Other parts of the TCPA will remain unchanged. Solicitors will still be banned from placing calls before 8 a.m. or after 9 p.m. local time; still need to maintain "Do Not Call" lists, which they must honor for five years; and still must provide their names, the names of the people or entities on whose behalf the calls are being made, and the telephone numbers or addresses at which those people or entities can be contacted. Unsolicited advertising faxes are still prohibited, and, in the event of a violation of the TCPA, individuals are entitled to collect damages directly from the solicitor for $500 to $1,500 for each violation, or recover actual monetary loss, whichever is higher.

Within days after the bill's introduction, its supporters and opponents were already voicing strong opinions. Supporters include utility companies, banking associations, loan providers and servicing companies, and the U.S. Chamber of Commerce. Opponents include a number of consumer privacy groups and consumer advocates, such as the CEO and founder of the National Political Do Not Call Registry, Shaun Dakin.

Dakin created a Web page where consumers could register their opposition to the bill and contact members of Congress. In one day, he mobilized more than 3,000 people through the site, which he promoted on Twitter.

Advocates like Dakin are concerned that the bill would open a new avenue for telemarketers, who were banned by the Federal Trade Commission in 2009 from robocalling cell phones and subjected to high fines if they did so.

Of particular concern to privacy advocates is that under the proposed bill, debt collection agencies would be allowed to contact customers with automated calls on their cell phones. These calls are the source of more complaints to the FTC than any other.

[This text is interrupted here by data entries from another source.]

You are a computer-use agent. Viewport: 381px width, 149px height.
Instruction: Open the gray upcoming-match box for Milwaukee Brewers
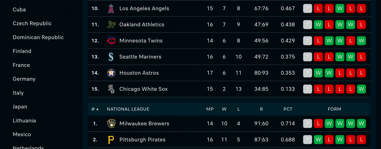point(307,124)
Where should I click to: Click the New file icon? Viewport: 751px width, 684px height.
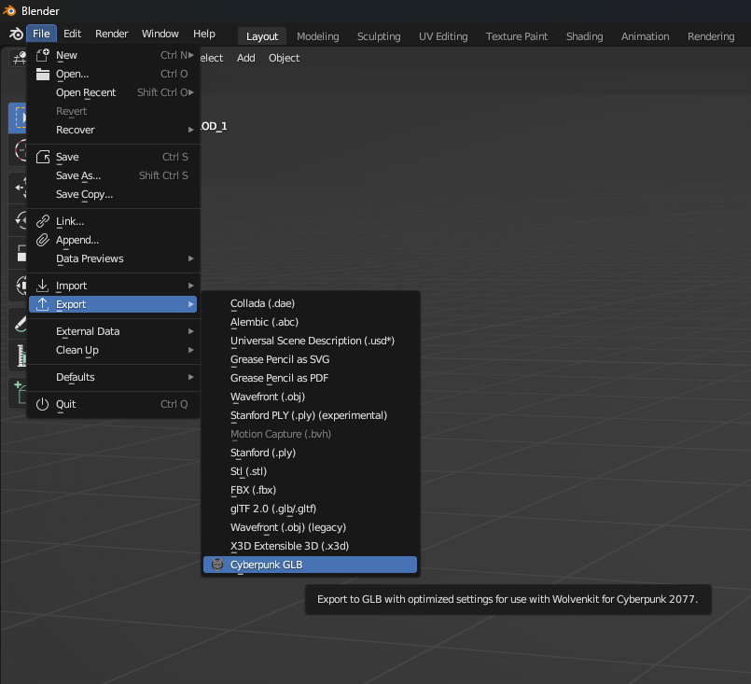(42, 55)
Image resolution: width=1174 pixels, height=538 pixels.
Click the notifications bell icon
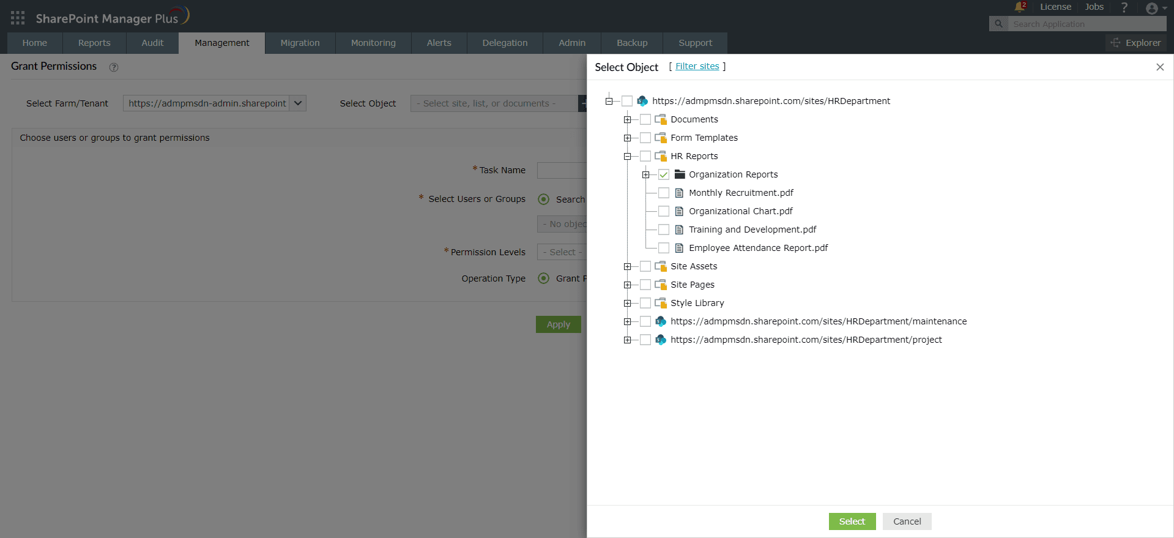pyautogui.click(x=1019, y=7)
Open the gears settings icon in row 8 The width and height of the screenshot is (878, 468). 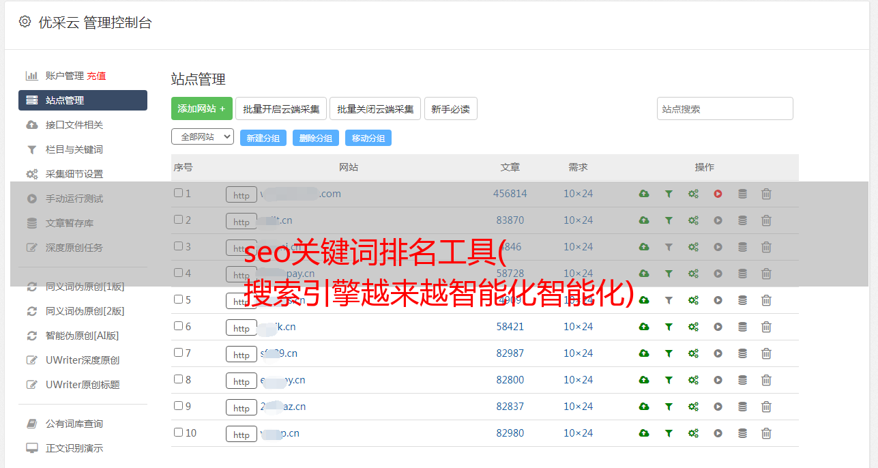click(693, 380)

Proponents, however, argue that current cell phone regulations have not kept pace with technology, and hope to gain greater access to the 40 percent of consumers who use cell phones as their primary or sole means of communication.

The TCPA restrictions "tied the hands of these people who wanted information," Isom says.

Bill supporters argue that current FTC regulations regarding autodialing were passed when most cell phone customers also had landlines and many paid a high price-per-minute for incoming calls. The new regulation takes into account that most mobile users today have flat-rate plans, so the cost burden of autodialing would be less for the consumer.

SoundBite Communications, which provides cloud-based, multichannel proactive customer communications, has announced its support for the bill.

"Current regulations are out of step with an increasingly mobile consumer base," said John Tallarico, vice president of product management at SoundBite, in an email. "We strongly urge individuals and consumer advocacy groups to recognize that the intent of this amendment is to improve the delivery of timely, relevant information to consumers while continuing to protect wireless consumers from unwanted telemarketing calls."

Tallarico also noted that in mid-September, President Barack Obama included a provision in his economic growth and deficit reduction plan that would allow government agencies to contact consumers on their cell phones for the purpose of debt collection.